**Stated problem**
Set down the listing below exactly as it appears, from the line with "Screen dimensions: 758x474" to the line with "Action: pos(79,289)", both included, and leave out the pictures.

**Provided data**

------------

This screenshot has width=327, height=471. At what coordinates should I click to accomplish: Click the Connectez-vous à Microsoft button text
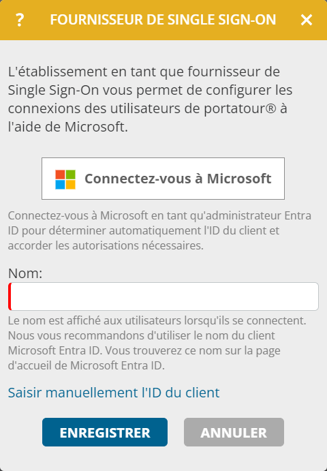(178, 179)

------------

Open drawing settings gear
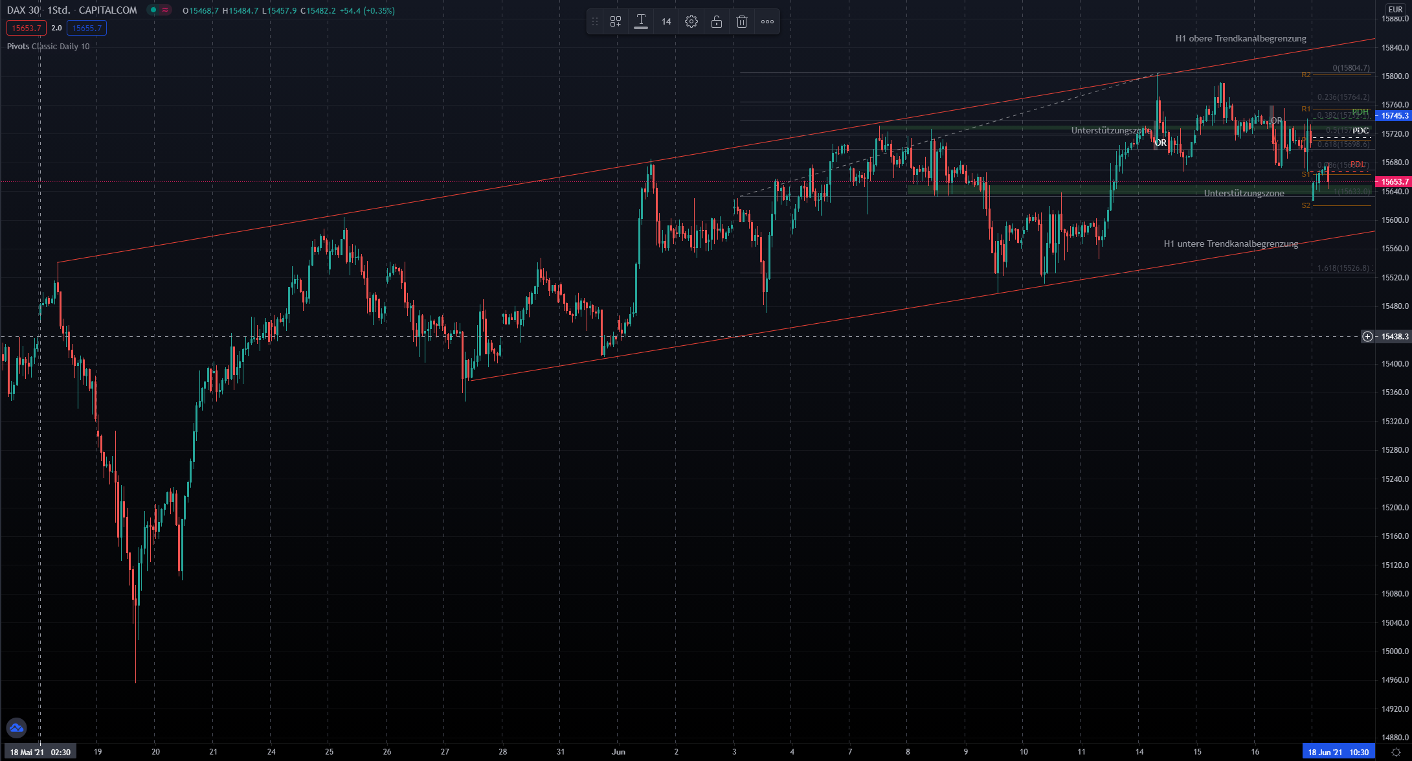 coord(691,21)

------------

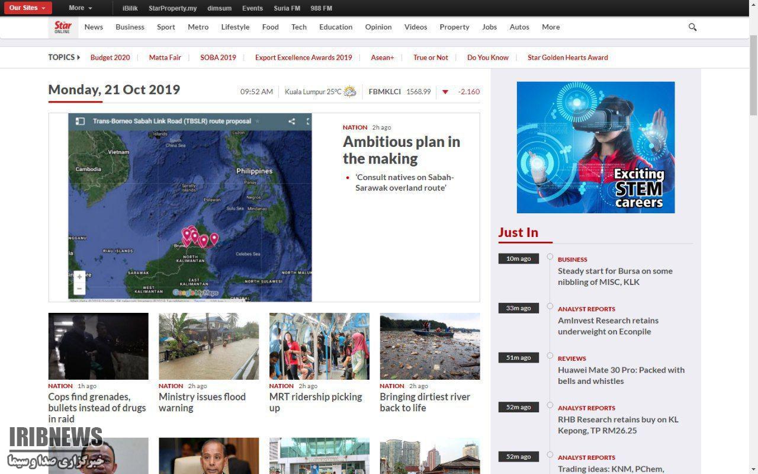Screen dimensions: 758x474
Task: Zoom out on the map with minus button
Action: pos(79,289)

------------

**Result of the task**
Screen dimensions: 758x474
Task: Zoom out on the map with minus button
Action: pos(79,289)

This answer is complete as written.